THE CENTRAL DISTRICT

In addition to EEEC, building on campus includes the “Central District” project and its Integrated Science Building, due to open in late 2018, which will host work in chemistry, medicinal chemistry, physics, and molecular biosciences. It will contain core labs that serve the sciences and engineering.

Add to that new apartment-style housing and a new residence hall built on the south side of the main campus, plus a new student union, new parking garage and utility plant and you get what former Chancellor Bernadette Gray-Little said “is the largest and most complex development project KU has undertaken in nearly a century.

The EEEC complex was built on a part of campus that previously served as a cut-through for students hiking from one class in one building to another class a few blocks over.
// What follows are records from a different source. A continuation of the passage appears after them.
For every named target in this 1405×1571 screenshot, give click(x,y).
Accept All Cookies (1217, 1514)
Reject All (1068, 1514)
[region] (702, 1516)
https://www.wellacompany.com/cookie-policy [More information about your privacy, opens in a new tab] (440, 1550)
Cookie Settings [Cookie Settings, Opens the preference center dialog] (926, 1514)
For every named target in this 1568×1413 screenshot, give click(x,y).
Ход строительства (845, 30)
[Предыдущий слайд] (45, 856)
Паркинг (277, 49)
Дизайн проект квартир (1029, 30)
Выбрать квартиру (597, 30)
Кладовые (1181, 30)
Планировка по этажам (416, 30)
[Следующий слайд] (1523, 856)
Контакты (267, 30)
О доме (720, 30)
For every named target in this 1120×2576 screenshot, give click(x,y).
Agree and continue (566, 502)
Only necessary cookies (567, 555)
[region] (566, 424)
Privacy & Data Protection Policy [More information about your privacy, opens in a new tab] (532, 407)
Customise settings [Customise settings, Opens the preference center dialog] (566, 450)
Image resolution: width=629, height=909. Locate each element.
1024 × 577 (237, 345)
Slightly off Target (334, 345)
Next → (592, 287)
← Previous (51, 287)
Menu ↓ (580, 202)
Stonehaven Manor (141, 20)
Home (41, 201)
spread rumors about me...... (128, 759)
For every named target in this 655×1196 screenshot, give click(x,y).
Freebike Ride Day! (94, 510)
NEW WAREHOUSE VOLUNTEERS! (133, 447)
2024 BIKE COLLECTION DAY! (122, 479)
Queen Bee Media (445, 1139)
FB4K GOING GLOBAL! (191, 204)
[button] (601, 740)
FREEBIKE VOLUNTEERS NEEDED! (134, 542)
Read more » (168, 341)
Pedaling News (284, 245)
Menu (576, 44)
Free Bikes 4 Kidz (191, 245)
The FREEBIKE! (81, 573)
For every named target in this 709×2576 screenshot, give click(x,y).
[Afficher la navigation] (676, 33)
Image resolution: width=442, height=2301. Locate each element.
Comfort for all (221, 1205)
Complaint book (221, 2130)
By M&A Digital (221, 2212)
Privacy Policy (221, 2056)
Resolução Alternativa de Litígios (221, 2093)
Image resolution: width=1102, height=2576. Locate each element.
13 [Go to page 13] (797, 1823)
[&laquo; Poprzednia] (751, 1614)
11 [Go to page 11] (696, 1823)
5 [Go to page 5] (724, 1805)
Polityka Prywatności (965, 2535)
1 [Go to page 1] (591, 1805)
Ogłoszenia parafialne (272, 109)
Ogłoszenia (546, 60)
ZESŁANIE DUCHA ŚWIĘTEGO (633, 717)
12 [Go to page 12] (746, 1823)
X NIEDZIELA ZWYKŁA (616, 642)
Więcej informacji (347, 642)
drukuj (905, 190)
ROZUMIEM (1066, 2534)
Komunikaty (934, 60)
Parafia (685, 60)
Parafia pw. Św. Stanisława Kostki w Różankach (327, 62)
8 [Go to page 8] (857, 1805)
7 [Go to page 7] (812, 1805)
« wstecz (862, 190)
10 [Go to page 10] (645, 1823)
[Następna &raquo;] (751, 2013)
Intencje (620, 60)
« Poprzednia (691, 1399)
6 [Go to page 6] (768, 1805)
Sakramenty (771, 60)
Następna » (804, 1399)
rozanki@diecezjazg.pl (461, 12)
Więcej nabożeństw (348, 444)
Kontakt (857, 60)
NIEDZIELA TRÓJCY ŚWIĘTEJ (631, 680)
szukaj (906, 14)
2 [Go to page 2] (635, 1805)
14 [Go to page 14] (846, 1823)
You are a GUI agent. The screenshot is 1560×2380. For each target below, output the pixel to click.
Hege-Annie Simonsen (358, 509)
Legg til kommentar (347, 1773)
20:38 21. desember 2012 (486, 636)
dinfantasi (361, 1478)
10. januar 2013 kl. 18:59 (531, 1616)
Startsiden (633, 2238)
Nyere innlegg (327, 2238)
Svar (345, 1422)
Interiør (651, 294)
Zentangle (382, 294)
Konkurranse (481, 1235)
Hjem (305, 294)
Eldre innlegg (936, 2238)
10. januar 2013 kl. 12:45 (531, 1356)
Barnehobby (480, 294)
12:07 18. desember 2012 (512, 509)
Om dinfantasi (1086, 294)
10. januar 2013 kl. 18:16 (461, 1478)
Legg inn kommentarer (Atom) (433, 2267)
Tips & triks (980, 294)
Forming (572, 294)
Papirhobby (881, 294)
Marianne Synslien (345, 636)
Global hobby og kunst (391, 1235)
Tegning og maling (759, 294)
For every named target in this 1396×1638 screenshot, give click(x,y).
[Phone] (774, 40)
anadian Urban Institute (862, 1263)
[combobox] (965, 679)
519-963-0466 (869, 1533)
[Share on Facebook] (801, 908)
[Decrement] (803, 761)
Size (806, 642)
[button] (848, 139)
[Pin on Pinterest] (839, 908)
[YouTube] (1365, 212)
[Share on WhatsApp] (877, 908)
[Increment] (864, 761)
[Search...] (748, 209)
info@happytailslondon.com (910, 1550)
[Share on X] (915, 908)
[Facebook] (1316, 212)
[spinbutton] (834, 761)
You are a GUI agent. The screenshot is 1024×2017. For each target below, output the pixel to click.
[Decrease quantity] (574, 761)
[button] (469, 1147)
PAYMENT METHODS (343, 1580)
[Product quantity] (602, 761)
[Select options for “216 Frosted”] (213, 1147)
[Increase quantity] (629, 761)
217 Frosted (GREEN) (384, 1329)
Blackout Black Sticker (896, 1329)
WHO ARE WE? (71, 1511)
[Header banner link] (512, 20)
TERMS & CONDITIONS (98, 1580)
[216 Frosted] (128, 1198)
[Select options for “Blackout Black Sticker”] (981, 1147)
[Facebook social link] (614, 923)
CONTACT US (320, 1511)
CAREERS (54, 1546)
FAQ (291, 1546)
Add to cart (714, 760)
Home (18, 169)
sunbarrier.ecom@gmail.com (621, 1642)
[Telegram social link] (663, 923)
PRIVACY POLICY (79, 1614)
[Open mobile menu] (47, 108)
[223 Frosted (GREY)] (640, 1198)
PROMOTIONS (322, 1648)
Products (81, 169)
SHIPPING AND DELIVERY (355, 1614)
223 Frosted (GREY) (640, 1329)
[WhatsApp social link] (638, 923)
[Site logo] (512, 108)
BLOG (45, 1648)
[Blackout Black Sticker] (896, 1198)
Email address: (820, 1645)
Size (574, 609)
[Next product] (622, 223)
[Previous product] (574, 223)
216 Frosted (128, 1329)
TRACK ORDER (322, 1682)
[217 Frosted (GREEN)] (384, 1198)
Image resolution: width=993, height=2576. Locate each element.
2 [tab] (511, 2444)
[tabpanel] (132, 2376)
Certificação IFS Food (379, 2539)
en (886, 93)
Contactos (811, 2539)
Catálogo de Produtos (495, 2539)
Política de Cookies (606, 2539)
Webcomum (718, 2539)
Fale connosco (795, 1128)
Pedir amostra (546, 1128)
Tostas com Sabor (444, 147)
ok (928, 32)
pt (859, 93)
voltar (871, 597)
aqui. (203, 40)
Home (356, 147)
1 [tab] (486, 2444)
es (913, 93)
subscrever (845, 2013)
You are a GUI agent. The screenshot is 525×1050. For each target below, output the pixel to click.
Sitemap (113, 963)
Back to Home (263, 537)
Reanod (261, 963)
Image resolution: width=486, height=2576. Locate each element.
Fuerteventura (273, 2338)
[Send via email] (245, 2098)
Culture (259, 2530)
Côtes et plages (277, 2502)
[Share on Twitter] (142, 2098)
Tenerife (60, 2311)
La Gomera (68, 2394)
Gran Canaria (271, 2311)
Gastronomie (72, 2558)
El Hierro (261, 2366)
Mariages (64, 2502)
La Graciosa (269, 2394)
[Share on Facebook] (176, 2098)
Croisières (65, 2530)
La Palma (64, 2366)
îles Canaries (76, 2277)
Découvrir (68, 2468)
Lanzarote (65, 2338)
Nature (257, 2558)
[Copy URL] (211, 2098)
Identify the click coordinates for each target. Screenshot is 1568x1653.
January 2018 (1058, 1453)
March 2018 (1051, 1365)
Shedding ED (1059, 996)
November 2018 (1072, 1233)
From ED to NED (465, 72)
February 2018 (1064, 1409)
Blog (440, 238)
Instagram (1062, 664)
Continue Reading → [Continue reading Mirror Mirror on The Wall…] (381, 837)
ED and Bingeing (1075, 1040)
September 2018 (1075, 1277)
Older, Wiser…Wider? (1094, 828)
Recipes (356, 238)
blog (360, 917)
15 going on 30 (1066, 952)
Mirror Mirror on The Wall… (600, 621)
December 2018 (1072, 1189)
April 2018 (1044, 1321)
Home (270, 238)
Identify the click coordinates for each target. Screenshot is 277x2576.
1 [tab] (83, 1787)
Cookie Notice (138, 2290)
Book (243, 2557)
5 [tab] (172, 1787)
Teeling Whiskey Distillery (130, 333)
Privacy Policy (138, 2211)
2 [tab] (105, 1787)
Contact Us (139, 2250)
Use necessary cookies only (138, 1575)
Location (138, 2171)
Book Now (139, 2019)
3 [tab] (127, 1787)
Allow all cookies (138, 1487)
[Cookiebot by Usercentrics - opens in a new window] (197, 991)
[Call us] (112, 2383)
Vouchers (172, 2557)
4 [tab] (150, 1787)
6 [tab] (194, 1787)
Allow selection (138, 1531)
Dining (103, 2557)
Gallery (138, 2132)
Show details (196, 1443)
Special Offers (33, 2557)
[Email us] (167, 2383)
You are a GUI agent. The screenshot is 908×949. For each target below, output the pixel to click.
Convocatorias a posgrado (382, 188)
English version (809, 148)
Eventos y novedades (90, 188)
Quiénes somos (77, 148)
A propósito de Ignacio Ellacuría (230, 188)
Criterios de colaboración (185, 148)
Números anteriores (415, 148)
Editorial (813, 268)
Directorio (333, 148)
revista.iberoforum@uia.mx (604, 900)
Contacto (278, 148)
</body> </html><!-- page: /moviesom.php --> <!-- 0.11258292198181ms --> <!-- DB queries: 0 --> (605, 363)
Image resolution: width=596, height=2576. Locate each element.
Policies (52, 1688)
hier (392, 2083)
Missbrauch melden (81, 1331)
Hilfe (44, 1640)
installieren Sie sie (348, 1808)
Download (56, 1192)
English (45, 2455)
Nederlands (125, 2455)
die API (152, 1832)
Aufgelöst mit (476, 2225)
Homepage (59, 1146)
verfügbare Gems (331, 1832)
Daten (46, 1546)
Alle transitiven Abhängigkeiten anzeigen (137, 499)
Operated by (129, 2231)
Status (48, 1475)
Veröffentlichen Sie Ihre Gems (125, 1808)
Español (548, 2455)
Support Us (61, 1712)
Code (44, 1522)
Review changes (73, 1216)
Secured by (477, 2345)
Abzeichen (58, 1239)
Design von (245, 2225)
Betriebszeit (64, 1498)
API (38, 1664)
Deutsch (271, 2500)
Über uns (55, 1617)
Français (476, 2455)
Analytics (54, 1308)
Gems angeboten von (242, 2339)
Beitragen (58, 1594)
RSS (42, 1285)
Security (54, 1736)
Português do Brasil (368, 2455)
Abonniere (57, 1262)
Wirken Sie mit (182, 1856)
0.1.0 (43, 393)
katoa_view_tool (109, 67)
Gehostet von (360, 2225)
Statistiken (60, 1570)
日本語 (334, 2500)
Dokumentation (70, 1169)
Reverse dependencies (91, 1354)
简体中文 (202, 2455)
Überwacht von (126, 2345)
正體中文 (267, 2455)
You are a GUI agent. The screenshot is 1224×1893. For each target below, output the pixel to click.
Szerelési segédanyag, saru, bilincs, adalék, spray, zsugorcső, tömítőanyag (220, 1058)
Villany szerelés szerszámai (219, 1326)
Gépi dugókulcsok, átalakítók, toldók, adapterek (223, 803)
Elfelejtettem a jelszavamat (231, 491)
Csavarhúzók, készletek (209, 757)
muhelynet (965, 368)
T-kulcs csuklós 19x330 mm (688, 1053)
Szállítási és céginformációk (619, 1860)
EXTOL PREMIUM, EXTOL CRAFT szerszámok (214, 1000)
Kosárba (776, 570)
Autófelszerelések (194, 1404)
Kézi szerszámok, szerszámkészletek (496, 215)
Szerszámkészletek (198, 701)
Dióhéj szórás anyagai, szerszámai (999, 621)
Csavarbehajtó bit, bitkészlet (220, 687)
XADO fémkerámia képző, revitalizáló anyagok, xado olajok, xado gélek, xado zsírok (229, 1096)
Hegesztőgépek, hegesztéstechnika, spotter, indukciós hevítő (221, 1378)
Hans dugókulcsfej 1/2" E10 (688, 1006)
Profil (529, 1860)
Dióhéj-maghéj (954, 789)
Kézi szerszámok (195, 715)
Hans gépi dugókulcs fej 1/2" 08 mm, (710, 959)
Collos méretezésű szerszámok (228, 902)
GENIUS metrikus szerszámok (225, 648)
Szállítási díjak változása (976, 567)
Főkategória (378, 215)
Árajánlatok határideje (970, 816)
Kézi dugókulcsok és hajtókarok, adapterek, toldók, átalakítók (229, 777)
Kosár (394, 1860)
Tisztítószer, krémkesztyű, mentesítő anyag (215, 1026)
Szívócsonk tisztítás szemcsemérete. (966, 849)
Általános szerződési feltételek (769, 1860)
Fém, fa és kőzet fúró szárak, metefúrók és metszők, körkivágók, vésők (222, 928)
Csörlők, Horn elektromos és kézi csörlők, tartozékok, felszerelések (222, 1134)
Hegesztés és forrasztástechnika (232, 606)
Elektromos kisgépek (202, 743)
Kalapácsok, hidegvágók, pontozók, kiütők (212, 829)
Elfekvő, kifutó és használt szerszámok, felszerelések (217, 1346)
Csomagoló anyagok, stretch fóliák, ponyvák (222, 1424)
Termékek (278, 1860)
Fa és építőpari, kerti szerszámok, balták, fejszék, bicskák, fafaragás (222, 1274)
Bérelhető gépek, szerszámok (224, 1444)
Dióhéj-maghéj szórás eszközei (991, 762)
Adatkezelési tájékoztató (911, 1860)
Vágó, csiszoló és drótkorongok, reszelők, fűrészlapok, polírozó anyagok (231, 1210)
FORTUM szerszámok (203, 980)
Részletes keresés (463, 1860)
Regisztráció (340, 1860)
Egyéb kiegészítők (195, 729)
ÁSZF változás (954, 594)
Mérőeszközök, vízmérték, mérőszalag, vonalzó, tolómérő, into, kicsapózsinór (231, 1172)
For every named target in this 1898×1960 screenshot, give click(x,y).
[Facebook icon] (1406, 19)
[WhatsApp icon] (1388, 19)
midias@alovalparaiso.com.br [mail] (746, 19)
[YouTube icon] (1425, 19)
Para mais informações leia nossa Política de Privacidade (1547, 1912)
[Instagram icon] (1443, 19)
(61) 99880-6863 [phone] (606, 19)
To preserve that movement, the facility also features the “Jayhawk Trail,” an open courtyard that will allow the pass-throughs to continue — and, hopefully, draw the curiosity of students who want to know more about what’s going on inside the buildings.

“One of the things we wanted to do in the central part of the KU campus was to make our campus more accessible to the rest of the world,” Goldstein said. “We think the new EEEC facilities add beauty to our campus, and EEEC and central district together serve as magnets for attracting outside partners to our campus.”